HC: Tell me about your songwriting process.
Kelley: A lot of my ideas come during moments of solitude, so I try to set aside time for solitude. Of course, some days I spend a lot of time in the car, and so I try to use that quiet time. Sometimes an idea will come to me after listening to music. I try to get the song down by writing it down or singing it into a recorder. Songwriting is only part inspiration, though; it’s a good deal of work as well; you know, as they say, part inspiration, part perspiration.(Laughs) I do a lot of co-writing, and co-writing is a really great way to help with moments of inspiration and the harder process of simply sitting down and writing. I wrote with several great writers on this new album, including my daughters, Justyna and Sara Jean. The song, “You Don’t Run Across My Mind,” for example, grew out of a thought I had: “you wonder if someone thinks about you, even a little, and if you were to describe how much that person consumed your thoughts it would be in large amounts.” To that person, you might be a breeze, but to you, that person might be a hurricane. Peter Cooper gave me a verse, and we raced off to write the rest of the song.
HC: Who are some of your musical and songwriting influences?
Kelley: Dolly Parton is at the top of my list. I love Gregg Allman’s voice because it has some sort grit to it. His “Laid Back” album is so good, and “Multi-Colored Lady” is my favorite track on it. Barbara Streisand: her version of “Send in the Clowns” makes me cry every time I hear it. Of course, Emmylou Harris and Linda Ronstadt are huge influences. As far as songwriting goes, Don Wayne is someone I’ve always admired. His song, “Country Bumpkin,” sung by Cal Smith, was one of the first country songs I fell in love with; I got to write a song with him, “Hold Her,” that Loretta Lynn recorded. Of course, Bill Anderson; I’ve had the opportunity to write with him, and he’s so amazing.
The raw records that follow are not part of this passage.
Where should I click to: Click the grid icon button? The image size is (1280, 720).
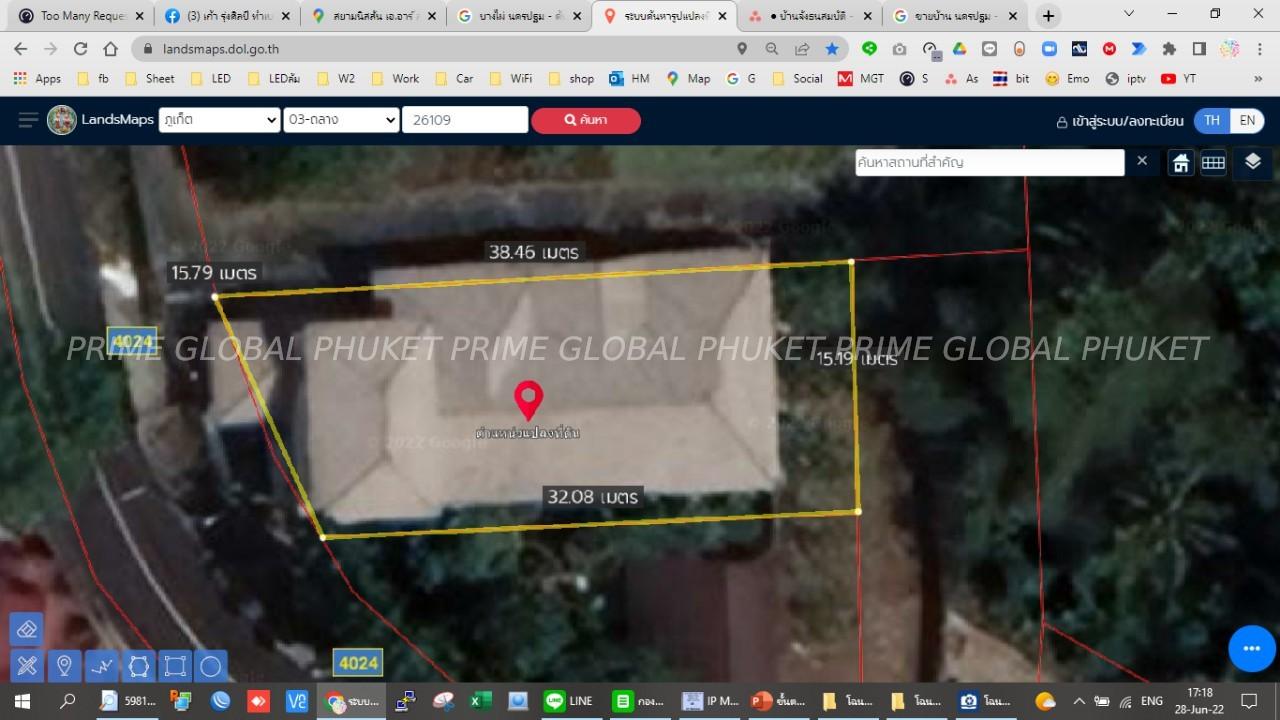click(x=1213, y=163)
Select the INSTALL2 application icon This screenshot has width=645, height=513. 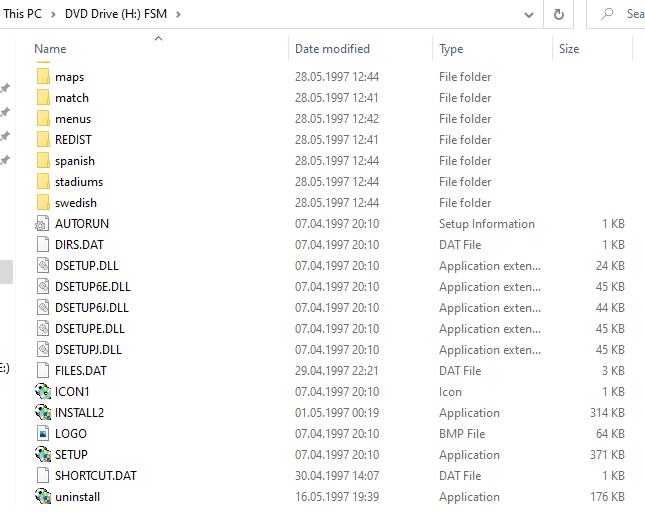point(42,413)
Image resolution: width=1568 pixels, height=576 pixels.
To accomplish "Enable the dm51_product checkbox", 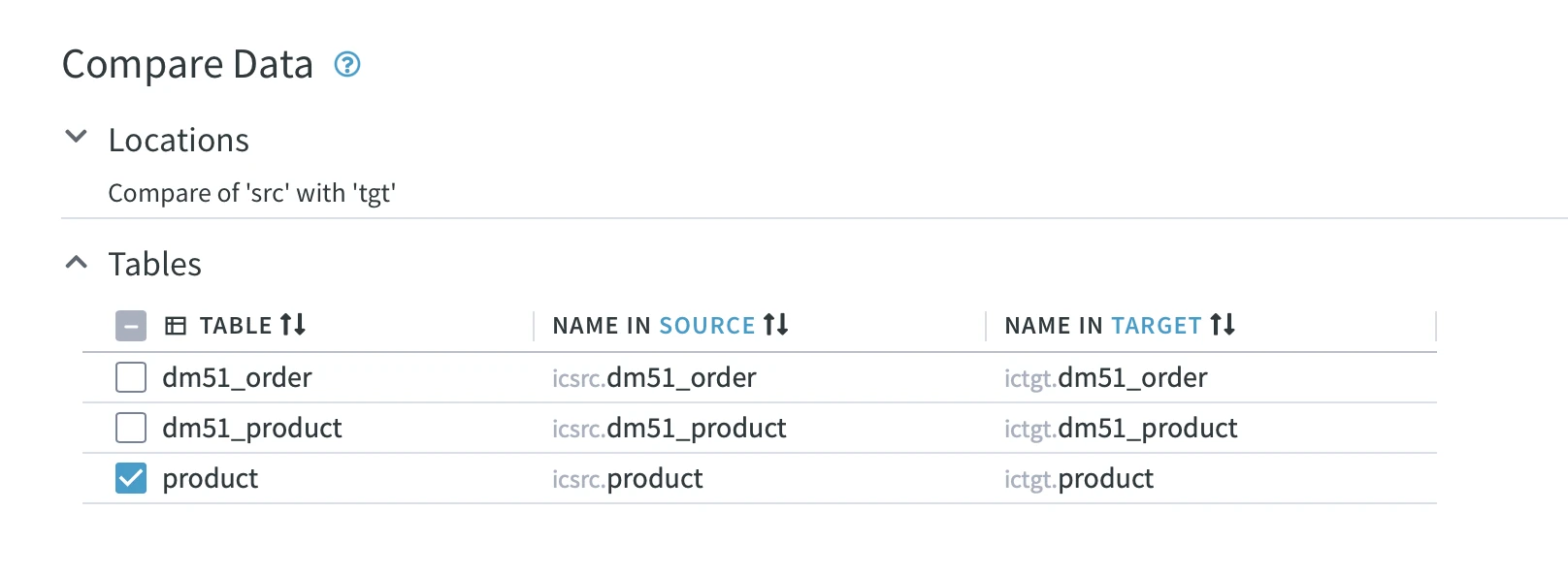I will [130, 428].
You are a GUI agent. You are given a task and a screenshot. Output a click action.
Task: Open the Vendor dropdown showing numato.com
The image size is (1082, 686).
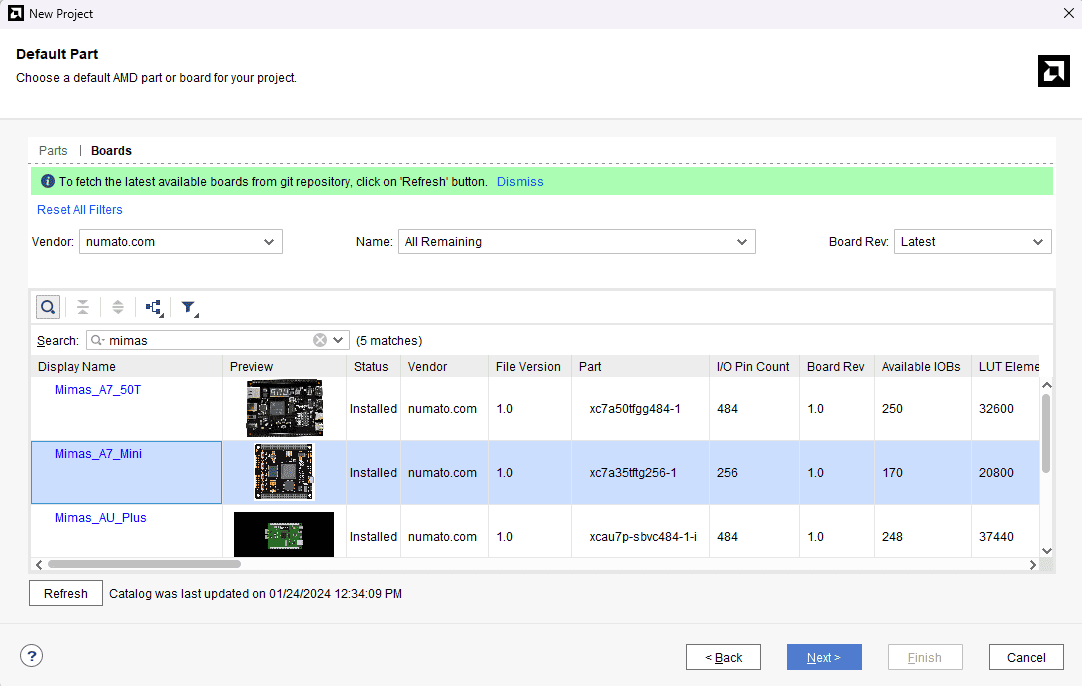(x=181, y=242)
He’s still writing great songs.
HC: How do you think you’ve grown as an artist over the years?
Kelley: Well, I know that this is who I am and this is the music I want to play. I recognize who I am as an artist is not going to change. One of the ways I’ve grown the most, I think, is in my songwriting. Now when I start to write a song, I know if it’s a song I’m going to stay with and finish.